Exercise 15 Add points to represent the well-known cities (using MainCities) in each of your chosen states. You should show only cities that lie in your subset of states. Eliminate other cities before you use the MainCities data. (Note: The “state” variable in us.cities and therefore in MainCities is named country.etc.)
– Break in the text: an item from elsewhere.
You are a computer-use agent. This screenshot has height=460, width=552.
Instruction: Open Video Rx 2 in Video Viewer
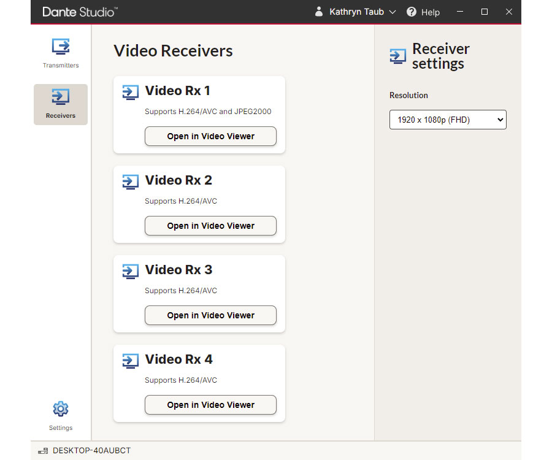pyautogui.click(x=210, y=226)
Hints: Use filter and %in%.

Example ``MainCities <- filter(us.cities, long >=-130 & long < -100)
        ``Clarkcities <- filter(MainCities, country.etc %in% c("CA", "OR",  ...))`` ...
summary(MergedSelected$long)
##    Min. 1st Qu.  Median    Mean 3rd Qu.    Max. 
## -106.65  -97.09  -91.99  -92.80  -89.75  -80.84
MainCities <- filter(us.cities, long >= -106.7 & long < -81)
Selectedcities <- filter(MainCities, country.etc %in% c("KS", "AR", "GA", "AL", "LA",
    "MS", "OK", "TX"))
# datatable(Selectedcities)

us_map <- ggplot() + geom_polygon(data = selected_states, aes(x = long, y = lat,
    group = group), color = "black", fill = "lightblue") + geom_point(data = Selectedcities,
    aes(x = long, y = lat), color = "blue", size = 2) + labs(title = "Selected States and Cities") +
    theme_minimal()

# Display the map
us_map


As always, change the name and date at the top of the file. Knit your file to an HTML document. Open the HTML file in a browser, and save the file WITH YOUR NAME in it. Then post the file in Moodle no later than midnight Saturday, April 13.